_Problem details_: Reproduce the article below about the San Francisco school board voting ruling word for word, in full.

Opinion Reverses Injunction Against Enforcement of San Francisco Provision Relating to School Board Elections

 

By a MetNews Staff Writer

 

Div. Five of the First District Court of Appeal yesterday reversed a permanent injunction barring enforcement of a San Francisco ordinance allowing non-citizens who are adult parents or guardians of children under the age of 19 to vote in local school board elections.

Acting Presiding Justice Mark B. Simons wrote the opinion in which Justice Gordon B. Burns and Justice Danny Y. Chou concurred. It reverses a judgment by San Francisco Superior Court Judge Richard B. Ulmer Jr. who, on July 29, 2022, declared that “San Francisco ordinance 206-21 is contrary to the California Constitution and state statutes and thus cannot stand.”

San Francisco voters in 2016 approved a charter amendment permitting non-citizens to vote for school board candidates and in recall elections, but it sunsetted in 2022, subject to being extended by the Board of Supervisors. The board did so in enacting Ordinance 206-21 in 2021.

The ordinance was challenged in 2022 by James V. Lacy, Michael Denny, the United States Justice Foundation, and the California Public Policy Foundation. Defendants are the City and County of San Francisco, Director of Elections John Arntz, and others.

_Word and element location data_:
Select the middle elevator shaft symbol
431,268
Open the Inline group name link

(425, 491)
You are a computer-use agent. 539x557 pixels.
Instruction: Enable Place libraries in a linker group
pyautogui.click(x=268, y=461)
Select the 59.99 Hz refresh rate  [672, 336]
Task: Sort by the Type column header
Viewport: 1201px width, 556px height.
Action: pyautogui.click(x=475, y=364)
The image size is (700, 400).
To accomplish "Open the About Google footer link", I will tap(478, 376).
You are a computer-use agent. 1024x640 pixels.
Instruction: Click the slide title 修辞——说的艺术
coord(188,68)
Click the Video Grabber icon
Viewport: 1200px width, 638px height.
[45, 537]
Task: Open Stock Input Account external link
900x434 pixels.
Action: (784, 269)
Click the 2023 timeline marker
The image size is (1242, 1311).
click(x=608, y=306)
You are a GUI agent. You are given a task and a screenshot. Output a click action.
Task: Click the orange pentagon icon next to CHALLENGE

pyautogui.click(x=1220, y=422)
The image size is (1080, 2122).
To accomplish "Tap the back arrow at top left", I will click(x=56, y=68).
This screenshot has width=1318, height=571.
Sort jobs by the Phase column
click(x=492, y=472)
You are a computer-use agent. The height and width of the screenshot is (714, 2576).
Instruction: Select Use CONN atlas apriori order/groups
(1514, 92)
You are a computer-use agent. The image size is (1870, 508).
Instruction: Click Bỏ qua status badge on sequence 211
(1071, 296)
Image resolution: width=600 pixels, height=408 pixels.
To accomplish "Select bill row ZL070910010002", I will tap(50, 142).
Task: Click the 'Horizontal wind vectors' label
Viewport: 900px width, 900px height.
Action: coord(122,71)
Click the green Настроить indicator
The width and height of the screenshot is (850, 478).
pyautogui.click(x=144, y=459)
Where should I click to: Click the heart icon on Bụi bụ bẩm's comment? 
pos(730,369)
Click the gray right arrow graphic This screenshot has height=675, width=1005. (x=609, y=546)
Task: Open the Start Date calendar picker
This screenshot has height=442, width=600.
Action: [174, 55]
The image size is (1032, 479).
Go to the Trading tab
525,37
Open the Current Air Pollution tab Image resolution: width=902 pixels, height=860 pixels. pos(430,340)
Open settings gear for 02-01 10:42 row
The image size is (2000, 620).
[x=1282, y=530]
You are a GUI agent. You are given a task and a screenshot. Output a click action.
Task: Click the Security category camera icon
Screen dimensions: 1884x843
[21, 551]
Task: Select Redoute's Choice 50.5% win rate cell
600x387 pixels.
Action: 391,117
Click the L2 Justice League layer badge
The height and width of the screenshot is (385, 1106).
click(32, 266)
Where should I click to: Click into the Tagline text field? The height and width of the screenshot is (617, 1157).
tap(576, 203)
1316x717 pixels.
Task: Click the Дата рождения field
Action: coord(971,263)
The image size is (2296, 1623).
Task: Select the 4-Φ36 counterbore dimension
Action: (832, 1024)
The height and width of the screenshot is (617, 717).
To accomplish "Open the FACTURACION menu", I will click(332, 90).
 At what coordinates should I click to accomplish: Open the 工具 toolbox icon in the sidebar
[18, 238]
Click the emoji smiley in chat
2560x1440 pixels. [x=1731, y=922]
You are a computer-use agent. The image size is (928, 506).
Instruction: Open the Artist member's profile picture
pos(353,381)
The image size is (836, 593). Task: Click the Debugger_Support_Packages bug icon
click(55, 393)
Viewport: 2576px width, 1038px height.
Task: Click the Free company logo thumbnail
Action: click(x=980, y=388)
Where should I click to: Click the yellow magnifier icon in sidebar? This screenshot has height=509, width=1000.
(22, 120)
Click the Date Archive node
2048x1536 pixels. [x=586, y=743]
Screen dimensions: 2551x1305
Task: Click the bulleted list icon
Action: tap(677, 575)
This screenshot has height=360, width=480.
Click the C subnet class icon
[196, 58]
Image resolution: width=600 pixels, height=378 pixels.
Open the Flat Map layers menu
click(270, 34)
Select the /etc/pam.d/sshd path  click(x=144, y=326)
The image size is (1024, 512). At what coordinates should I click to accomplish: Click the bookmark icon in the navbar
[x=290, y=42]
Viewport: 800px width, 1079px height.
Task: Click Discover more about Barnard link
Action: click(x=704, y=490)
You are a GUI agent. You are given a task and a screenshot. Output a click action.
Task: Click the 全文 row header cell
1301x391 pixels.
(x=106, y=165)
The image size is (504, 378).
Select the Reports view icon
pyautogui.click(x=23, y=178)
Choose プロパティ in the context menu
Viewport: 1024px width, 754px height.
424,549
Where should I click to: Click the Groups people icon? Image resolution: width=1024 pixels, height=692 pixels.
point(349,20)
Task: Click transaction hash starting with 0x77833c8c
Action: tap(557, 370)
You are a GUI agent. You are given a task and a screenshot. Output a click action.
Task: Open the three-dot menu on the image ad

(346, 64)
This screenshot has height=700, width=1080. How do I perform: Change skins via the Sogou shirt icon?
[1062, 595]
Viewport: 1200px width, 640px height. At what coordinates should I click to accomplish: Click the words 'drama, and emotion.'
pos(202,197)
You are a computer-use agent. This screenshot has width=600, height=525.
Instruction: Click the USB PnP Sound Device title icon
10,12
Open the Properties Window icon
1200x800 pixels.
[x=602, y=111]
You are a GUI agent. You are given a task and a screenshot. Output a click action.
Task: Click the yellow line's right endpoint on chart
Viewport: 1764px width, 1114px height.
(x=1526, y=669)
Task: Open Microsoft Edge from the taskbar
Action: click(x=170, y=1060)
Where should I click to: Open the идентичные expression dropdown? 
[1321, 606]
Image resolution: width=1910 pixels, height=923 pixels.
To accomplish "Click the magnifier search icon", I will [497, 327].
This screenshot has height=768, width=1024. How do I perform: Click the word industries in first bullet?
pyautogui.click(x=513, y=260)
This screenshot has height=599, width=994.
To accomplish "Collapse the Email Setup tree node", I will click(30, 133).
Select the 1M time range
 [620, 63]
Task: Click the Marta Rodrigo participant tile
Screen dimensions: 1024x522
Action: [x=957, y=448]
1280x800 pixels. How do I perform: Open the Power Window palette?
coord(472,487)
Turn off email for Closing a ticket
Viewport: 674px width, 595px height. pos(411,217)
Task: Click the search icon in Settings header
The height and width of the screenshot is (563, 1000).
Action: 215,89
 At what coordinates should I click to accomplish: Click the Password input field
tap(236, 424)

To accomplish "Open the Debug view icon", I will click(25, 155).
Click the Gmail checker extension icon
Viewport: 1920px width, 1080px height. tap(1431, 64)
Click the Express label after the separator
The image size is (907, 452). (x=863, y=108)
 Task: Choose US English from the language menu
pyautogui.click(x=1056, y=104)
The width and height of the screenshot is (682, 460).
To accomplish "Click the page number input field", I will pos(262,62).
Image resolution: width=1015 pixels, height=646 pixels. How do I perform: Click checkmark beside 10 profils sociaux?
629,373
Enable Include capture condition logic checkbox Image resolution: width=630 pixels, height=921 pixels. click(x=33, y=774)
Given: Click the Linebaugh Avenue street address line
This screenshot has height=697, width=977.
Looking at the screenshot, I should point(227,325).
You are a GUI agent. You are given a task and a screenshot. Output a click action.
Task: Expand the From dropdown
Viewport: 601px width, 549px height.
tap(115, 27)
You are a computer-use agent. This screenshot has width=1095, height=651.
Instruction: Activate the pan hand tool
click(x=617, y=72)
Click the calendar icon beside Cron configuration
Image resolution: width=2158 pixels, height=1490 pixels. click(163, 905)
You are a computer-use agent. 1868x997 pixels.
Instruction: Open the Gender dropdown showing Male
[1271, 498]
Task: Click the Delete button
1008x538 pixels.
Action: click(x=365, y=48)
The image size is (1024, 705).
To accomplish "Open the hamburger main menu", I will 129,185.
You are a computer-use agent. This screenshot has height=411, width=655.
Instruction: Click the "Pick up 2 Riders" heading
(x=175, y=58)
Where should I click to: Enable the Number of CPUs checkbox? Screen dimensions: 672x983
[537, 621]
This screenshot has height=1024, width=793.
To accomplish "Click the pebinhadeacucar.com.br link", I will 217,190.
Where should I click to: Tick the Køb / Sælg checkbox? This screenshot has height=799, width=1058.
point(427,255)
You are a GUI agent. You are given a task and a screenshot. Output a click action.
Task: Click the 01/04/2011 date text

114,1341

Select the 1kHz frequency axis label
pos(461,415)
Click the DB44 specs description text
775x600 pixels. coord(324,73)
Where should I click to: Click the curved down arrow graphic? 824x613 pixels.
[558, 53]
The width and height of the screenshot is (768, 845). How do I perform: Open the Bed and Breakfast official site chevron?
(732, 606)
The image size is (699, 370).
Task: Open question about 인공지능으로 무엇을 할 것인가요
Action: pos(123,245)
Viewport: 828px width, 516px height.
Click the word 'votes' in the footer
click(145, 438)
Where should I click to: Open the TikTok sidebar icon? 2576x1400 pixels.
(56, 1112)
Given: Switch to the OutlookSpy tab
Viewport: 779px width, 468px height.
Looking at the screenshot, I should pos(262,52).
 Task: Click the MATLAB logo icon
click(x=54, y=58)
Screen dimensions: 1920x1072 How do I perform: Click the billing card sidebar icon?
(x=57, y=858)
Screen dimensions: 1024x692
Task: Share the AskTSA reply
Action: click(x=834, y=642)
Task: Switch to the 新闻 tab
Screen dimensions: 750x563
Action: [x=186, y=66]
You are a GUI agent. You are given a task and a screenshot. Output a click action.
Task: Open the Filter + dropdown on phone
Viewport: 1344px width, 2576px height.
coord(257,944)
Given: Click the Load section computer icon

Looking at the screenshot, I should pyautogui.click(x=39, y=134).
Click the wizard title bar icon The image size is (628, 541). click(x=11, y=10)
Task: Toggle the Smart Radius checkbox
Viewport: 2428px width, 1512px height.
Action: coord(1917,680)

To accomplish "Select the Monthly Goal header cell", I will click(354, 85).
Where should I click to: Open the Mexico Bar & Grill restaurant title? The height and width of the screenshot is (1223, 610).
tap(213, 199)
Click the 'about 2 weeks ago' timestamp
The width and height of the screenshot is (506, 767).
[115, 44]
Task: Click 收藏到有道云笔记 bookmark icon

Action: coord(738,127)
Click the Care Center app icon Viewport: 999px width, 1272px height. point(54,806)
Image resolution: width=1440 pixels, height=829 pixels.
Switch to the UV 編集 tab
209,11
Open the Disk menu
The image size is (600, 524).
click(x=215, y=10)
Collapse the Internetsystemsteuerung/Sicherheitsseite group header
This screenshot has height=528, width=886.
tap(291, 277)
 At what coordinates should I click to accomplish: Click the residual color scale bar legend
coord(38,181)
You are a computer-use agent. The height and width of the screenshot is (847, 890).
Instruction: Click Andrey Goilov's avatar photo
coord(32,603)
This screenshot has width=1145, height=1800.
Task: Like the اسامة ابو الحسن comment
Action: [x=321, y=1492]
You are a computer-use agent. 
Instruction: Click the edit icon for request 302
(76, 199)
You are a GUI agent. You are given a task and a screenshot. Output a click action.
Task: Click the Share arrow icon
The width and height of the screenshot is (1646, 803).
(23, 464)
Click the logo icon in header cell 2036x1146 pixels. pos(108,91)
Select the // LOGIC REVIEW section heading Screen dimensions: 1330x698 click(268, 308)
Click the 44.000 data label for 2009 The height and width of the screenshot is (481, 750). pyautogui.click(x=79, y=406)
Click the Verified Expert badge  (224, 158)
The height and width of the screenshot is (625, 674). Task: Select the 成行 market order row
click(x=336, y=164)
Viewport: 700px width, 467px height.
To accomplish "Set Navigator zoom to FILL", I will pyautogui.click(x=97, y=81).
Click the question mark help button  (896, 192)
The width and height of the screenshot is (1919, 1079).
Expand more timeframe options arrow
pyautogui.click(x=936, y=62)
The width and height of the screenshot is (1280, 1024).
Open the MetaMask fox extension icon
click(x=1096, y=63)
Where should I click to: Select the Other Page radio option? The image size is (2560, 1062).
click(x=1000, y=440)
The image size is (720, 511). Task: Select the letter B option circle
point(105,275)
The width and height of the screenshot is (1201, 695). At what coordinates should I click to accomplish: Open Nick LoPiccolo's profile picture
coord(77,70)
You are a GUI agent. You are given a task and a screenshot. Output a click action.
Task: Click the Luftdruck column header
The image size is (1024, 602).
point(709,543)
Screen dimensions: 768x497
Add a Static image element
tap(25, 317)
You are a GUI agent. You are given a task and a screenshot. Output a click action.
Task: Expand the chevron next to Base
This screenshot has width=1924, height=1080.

_Worked solution_:
Opinion Reverses Injunction Against Enforcement of San Francisco Provision Relating to School Board Elections

 

By a MetNews Staff Writer

 

Div. Five of the First District Court of Appeal yesterday reversed a permanent injunction barring enforcement of a San Francisco ordinance allowing non-citizens who are adult parents or guardians of children under the age of 19 to vote in local school board elections.

Acting Presiding Justice Mark B. Simons wrote the opinion in which Justice Gordon B. Burns and Justice Danny Y. Chou concurred. It reverses a judgment by San Francisco Superior Court Judge Richard B. Ulmer Jr. who, on July 29, 2022, declared that “San Francisco ordinance 206-21 is contrary to the California Constitution and state statutes and thus cannot stand.”

San Francisco voters in 2016 approved a charter amendment permitting non-citizens to vote for school board candidates and in recall elections, but it sunsetted in 2022, subject to being extended by the Board of Supervisors. The board did so in enacting Ordinance 206-21 in 2021.

The ordinance was challenged in 2022 by James V. Lacy, Michael Denny, the United States Justice Foundation, and the California Public Policy Foundation. Defendants are the City and County of San Francisco, Director of Elections John Arntz, and others.